我正在使用 Dataproc 集群设置来测试所有功能。我已经创建了一个集群模板,并且几乎每天都在使用创建命令,但是这周它停止了工作。打印的错误是:
ERROR: (gcloud.dataproc.clusters.create) Operation [projects/cluster_name/regions/us-central1/operations/number] failed: Failed to initialize node cluster_name-m: Component ranger failed to activate post-hdfs See output in: gs://cluster_bucket/google-cloud-dataproc-metainfo/number/cluster_name-m/dataproc-post-hdfs-startup-script_output.
当我看到消息打印的输出时,发现的错误是:
<13>Mar 3 12:22:59 google-dataproc-startup[15744]: <13>Mar 3 12:22:59 post-hdfs-activate-component-ranger[15786]: ERROR: Error CREATEing SolrCore 'ranger_audits': Unable to create core [ranger_audits] Caused by: Java heap space
<13>Mar 3 12:22:59 google-dataproc-startup[15744]: <13>Mar 3 12:22:59 post-hdfs-activate-component-ranger[15786]:
<13>Mar 3 12:22:59 google-dataproc-startup[15744]: <13>Mar 3 12:22:59 post-hdfs-activate-component-ranger[15786]: + exit_code=1
<13>Mar 3 12:22:59 google-dataproc-startup[15744]: <13>Mar 3 12:22:59 post-hdfs-activate-component-ranger[15786]: + [[ 1 -ne 0 ]]

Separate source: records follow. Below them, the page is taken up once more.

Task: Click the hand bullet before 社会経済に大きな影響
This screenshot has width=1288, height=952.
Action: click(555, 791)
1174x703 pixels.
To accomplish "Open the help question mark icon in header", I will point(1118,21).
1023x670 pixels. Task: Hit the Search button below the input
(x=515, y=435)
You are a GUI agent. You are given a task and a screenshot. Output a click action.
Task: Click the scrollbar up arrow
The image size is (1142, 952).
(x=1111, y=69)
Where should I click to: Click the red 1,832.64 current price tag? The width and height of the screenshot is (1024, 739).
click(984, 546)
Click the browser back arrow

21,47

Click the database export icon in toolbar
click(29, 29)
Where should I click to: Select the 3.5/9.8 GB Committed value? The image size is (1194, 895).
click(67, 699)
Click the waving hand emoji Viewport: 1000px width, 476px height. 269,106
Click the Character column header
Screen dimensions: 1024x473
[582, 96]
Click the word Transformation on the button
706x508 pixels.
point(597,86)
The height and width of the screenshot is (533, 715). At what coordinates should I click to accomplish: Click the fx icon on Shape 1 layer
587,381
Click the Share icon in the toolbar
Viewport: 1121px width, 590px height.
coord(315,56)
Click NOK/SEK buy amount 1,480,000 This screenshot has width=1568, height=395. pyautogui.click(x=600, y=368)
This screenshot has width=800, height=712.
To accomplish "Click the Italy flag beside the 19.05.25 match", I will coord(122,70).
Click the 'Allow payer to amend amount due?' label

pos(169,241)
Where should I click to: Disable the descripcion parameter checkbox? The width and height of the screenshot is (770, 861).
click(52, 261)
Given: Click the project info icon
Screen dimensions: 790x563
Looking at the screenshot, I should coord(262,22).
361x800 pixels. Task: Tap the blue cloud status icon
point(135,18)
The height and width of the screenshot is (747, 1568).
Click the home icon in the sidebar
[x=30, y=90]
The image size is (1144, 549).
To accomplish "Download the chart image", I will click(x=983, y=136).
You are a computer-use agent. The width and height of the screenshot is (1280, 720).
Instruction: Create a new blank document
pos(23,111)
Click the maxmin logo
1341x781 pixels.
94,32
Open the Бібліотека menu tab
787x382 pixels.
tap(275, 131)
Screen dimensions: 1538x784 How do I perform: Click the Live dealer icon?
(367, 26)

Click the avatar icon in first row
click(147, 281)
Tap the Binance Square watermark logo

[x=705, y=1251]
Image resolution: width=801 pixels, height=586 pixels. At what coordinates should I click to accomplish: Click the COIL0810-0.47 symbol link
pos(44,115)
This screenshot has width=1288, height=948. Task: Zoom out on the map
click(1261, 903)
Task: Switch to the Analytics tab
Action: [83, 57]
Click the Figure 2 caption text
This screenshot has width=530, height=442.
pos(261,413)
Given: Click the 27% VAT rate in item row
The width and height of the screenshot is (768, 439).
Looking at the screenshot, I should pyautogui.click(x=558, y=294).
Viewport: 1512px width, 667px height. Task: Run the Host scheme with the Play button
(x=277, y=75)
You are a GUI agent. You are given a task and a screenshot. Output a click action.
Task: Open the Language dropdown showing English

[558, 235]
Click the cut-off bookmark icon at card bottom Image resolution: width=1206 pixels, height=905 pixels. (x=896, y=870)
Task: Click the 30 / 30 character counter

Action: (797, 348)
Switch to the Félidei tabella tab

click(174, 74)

<13>Mar 3 12:22:59 google-dataproc-startup[15744]: <13>Mar 3 12:22:59 post-hdfs-activate-component-ranger[15786]: + echo 1
<13>Mar 3 12:22:59 google-dataproc-startup[15744]: <13>Mar 3 12:22:59 post-hdfs-activate-component-ranger[15786]: + log_and_fail ranger 'Component ranger failed to activate post-hdfs'
我运行的创建命令是:
gcloud dataproc clusters create cluster_name \
--bucket cluster_bucket \
--region us-central1 \
--subnet subnet_dataproc \
--zone us-central1-c \
--master-machine-type n1-standard-8 \
--master-boot-disk-size 500 \
--num-workers 2 \
--worker-machine-type n1-standard-8 \
--worker-boot-disk-size 1000 \
--image-version 2.0.29-debian10 \
--optional-components ZEPPELIN,RANGER,SOLR \
--autoscaling-policy=autoscale_rule \
--properties="dataproc:ranger.kms.key.uri=projects/gcp-project/locations/global/keyRings/kbs-dataproc-keyring/cryptoKeys/kbs-dataproc-key,dataproc:ranger.admin.password.uri=gs://cluster_bucket/kerberos-root-principal-password.encrypted,hive:hive.metastore.warehouse.dir=gs://cluster_bucket/user/hive/warehouse,dataproc:solr.gcs.path=gs://cluster_bucket/solr2,dataproc:ranger.cloud-sql.instance.connection.name=gcp-project:us-central1:ranger-metadata,dataproc:ranger.cloud-sql.root.password.uri=gs://cluster_bucket/ranger-root-mysql-password.encrypted" \
--kerberos-root-principal-password-uri=gs://cluster_bucket/kerberos-root-principal-password.encrypted \
--kerberos-kms-key=projects/gcp-project/locations/global/keyRings/kbs-dataproc-keyring/cryptoKeys/kbs-dataproc-key \
--project gcp-project \
--enable-component-gateway \
--initialization-actions gs://goog-dataproc-initialization-actions-us-central1/cloud-sql-proxy/cloud-sql-proxy.sh,gs://cluster_bucket/hue.sh,gs://goog-dataproc-initialization-actions-us-central1/livy/livy.sh,gs://goog-dataproc-initialization-actions-us-central1/sqoop/sqoop.sh \
--metadata livy-timeout-session='4h' \
--metadata "hive-metastore-instance=gcp-project:us-central1:hive-metastore" \
--metadata "kms-key-uri=projects/gcp-project/locations/global/keyRings/kbs-dataproc-keyring/cryptoKeys/kbs-dataproc-key" \
--metadata "db-admin-password-uri=gs://cluster_bucket/hive-root-mysql-password.encrypted" \
--metadata "db-hive-password-uri=gs://cluster_bucket/hive-mysql-password.encrypted" \
--scopes=default,sql-admin
我知道这与 Ranger/Solr 设置有关,但我不知道如何在不创建替代初始化脚本或创建自定义机器映像的情况下增加此堆大小。如果您对如何解决此问题有任何想法或需要有关我的设置的更多信息,请告诉我。